Au cœur de la basilique Saint‑Marc à Venise, les mosaïques byzantines du narthex déroulent le récit de la Genèse, de la création du monde à celle de l’homme. Dans la scène de la Création d’Adam, Dieu n’est pas présenté comme un vieillard lointain mais comme une figure active, presque artisanale : il se tient près du premier homme, qu’il vient de tirer de la terre et dont il façonne encore le corps.

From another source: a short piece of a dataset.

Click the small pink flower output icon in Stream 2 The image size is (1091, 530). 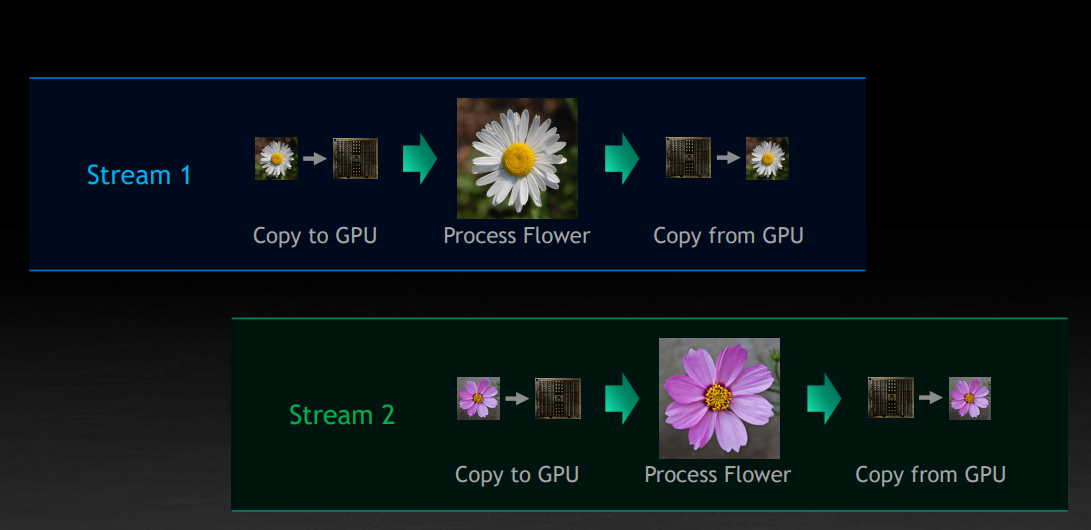click(x=970, y=398)
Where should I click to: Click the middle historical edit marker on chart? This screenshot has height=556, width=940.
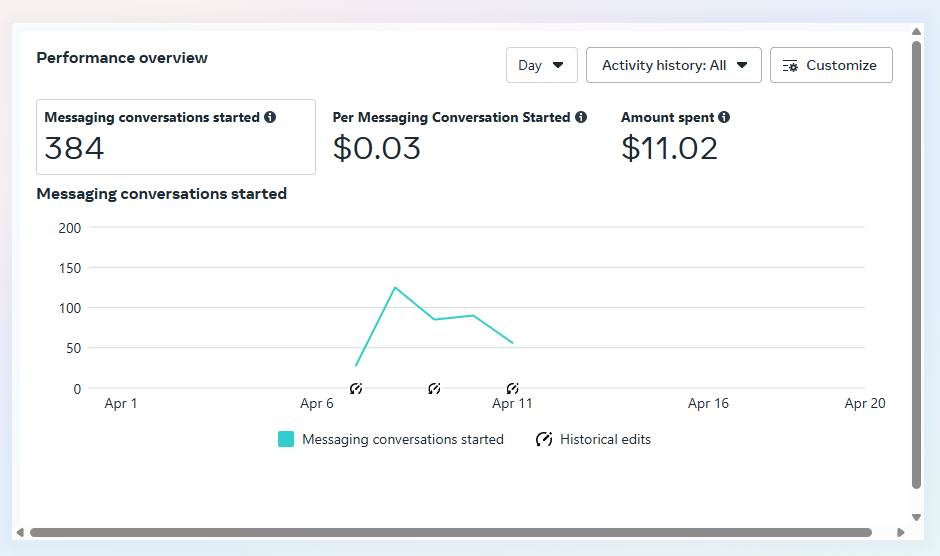pyautogui.click(x=434, y=388)
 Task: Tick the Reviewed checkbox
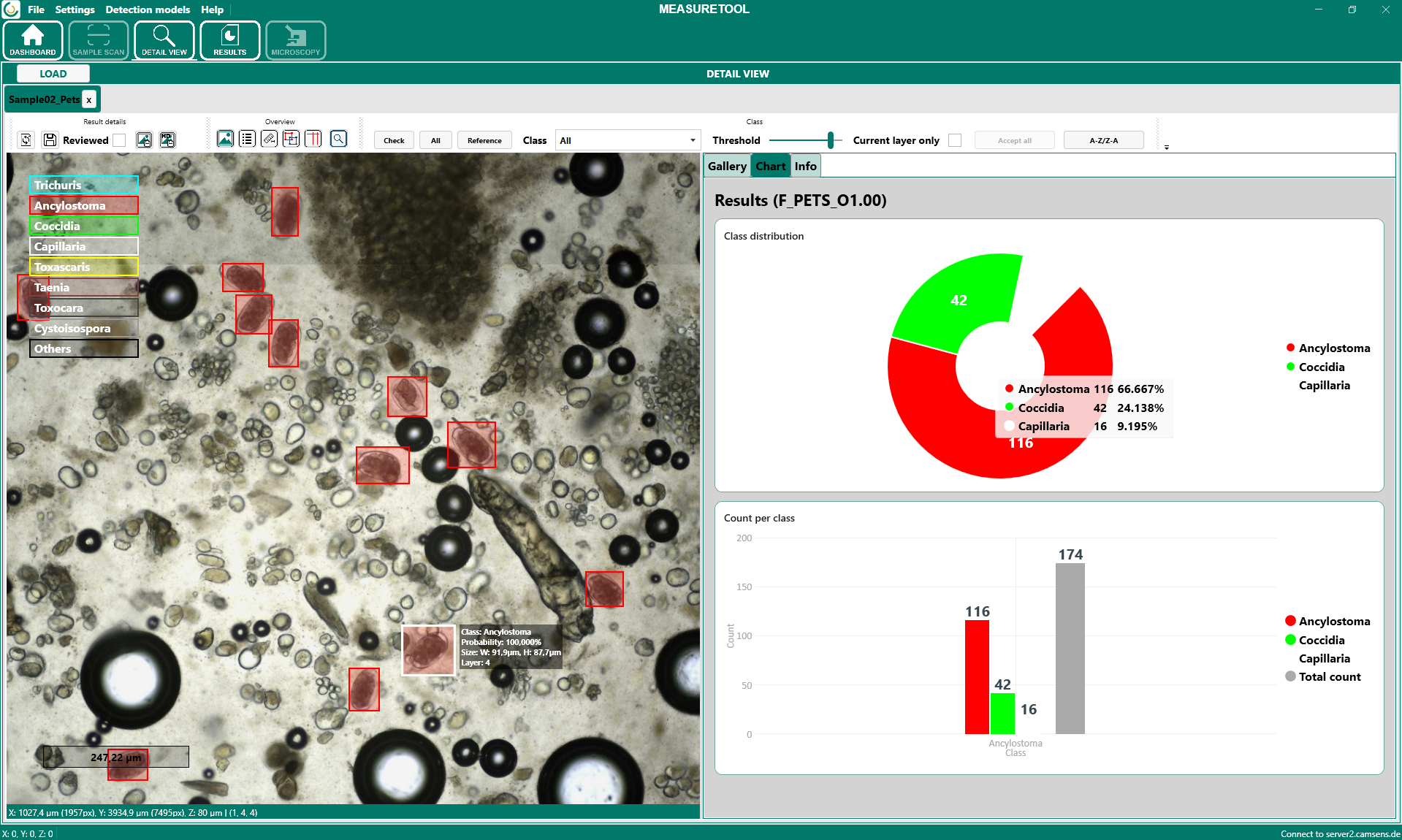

Adam, allongé ou redressé selon les épisodes, garde quelque chose d’un modèle d’atelier : formes encore rigides, absence de modelé anatomique naturaliste, mais déjà habité par le geste divin qui l’anime.

Le création d’Adam, mosaïque, Basilique Saint Marco, Venise, 1215-1235
Cette vision, héritée de la tradition byzantine, met l’accent sur le caractère « façonné » de l’homme : Dieu apparaît comme un créateur qui modèle l’humanité à partir de l’argile, conformément au texte biblique qui fait d’Adam un être tiré de la poussière du sol.
L’image insiste moins sur un corps idéal, harmonieux à la manière de la Renaissance, que sur le processus même de la création : la proximité entre Dieu et l’homme, la fragilité de ce corps encore raide, et le pouvoir absolu du geste qui lui donne vie.
À Saint‑Marc, Adam devient ainsi le signe visible de cette puissance créatrice : une figure qui rappelle que l’humanité naît de la matière la plus humble – la terre – mais qu’elle est traversée par le souffle divin qui l’arrache à l’inertie pour l’introduire dans l’histoire.
L’homme n’est plus un modèle charnel, mais un vecteur de vie et de puissance divine, un corps en devenir qui symbolise la genèse et la relation sacrée entre l’homme et le divin.